Massage In The Hospital Setting

Blue Cliff College asked me to come talk to their massage students about Thai Massage a couple of weeks ago, and one of the students there asked me about doing massage at the bedside in nursing.  My gut reaction, which I find myself embarrassed by, was not just no, but hell no.

Thai Massage, stretching, yoga

What a Thai Massage Talk/Demo Looks like

And it’s not that I don’t do some bedside nursing massage.  I do.  I had an elderly gentleman patient approaching 100 years old who was comfortable with dying, but his family was still holding on.  They wanted him to remain a full code, which is a full conversation on its own.

I imagine that when most people are asked the question, “Do you want us to use life saving measures on your mom/dad if they are dying?” They are horrified by the implications.  My gut reaction is, “Well of course I do.  Wouldn’t you?”

But to those of us who work in life saving measures, we have a whole other set of associated images that comes to mind: ribs breaking, blood, sputum, puke… CPR is violent.  When a frail elderly patient closing in on 100 years old is comfortable with leaving the planet and the kids are holding on to that Full Code status, the nursing staff might be praying to not have to break that poor sweet man to bring him back to life when he could be headed toward that most coveted –fall asleep and not wake back up– kind of passing.

Sometimes the decision is not that clear.  But often, we humans have a very difficult time letting go.

All of that is to say that when this particular patient had foot painI massaged his feet.  And he loved every minute of it.  No, we did not have to perform CPR on him.  But I was afraid, the whole time he was in the hospital, that we would. These are the times when Palliative care is needed and is an amazing form of nursing.

Blue Cliff College Thai Massage Talk and Demo

I have helped anxious patients learn how to meditate.

I have walked them through meditations and helped them download meditation apps.

But most of our patients on the floor are not in a good mental space for massage.  We treat an alarming number of detoxing alcoholics who are not at the hospital because they chose to be.  The same with detoxing methamphetamine addicts.  I have found that it is simply not the right combination of circumstances for massage therapy.

As a massage therapist, people come to me because they are actively making a choice to feel better, to take care of themselves.  They value their health.  I help them manage their pain.  They are taking responsibility for their health.

As a medical surgical nurse, people come to the hospital to be fixed.

Most of them don’t want to be there, and many are forced to be there either because of self inflicted circumstances, or because the people around them have had enough and can not manage their health or addiction problems any more.

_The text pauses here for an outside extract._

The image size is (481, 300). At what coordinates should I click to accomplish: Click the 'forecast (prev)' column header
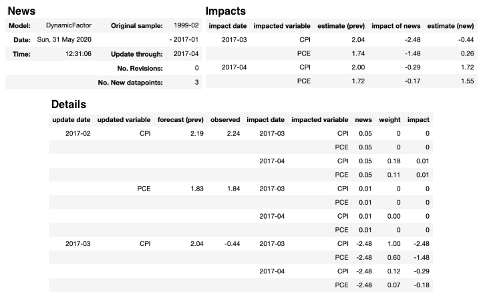[180, 119]
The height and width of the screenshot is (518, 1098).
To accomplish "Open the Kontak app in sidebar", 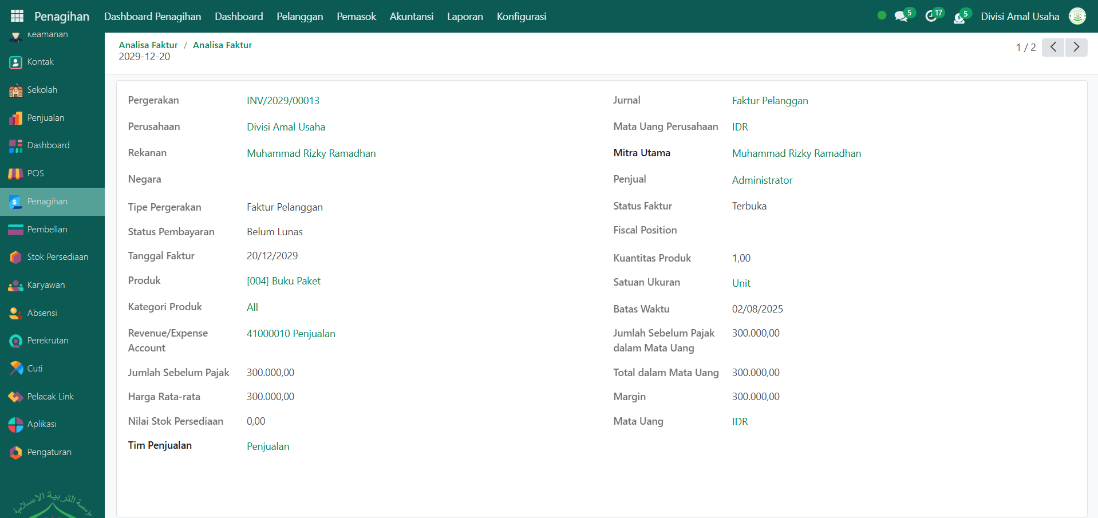I will [40, 62].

In my intellectual mind I rationalize that yes, we need touch in the hospital, and I do bring that element in–but not often.

Part of it is because I hardly have time to pee or take a break during the day, and massage or Reiki is a contemplative, slow process.  Part of it is the patient population.  I have patients who are perfectly capable of cleaning their own genitalia who will tell me they need me to do that for them.  It’s just not the same as somebody coming to a massage studio fully aware of the sacred space that we create in the massage room.

Maybe it would be different if we had a dedicated space and set of procedures for bodywork.  But as a bedside nurse in a mostly elderly male population I have not found it easy or intuitive to incorporate massage into hospital treatment.

I used to play with business models for in-hospital massage services.  Massage in the hospital would be good for the staff, the family of patients, as well as the patients.  But in my bedside nursing I haven’t found a way to incorporate it on a regular basis.

But it did give me pause when I found myself ashamed to admit to students that I did not use massage in my day to day nursing.  I’ll have to cogitate on it.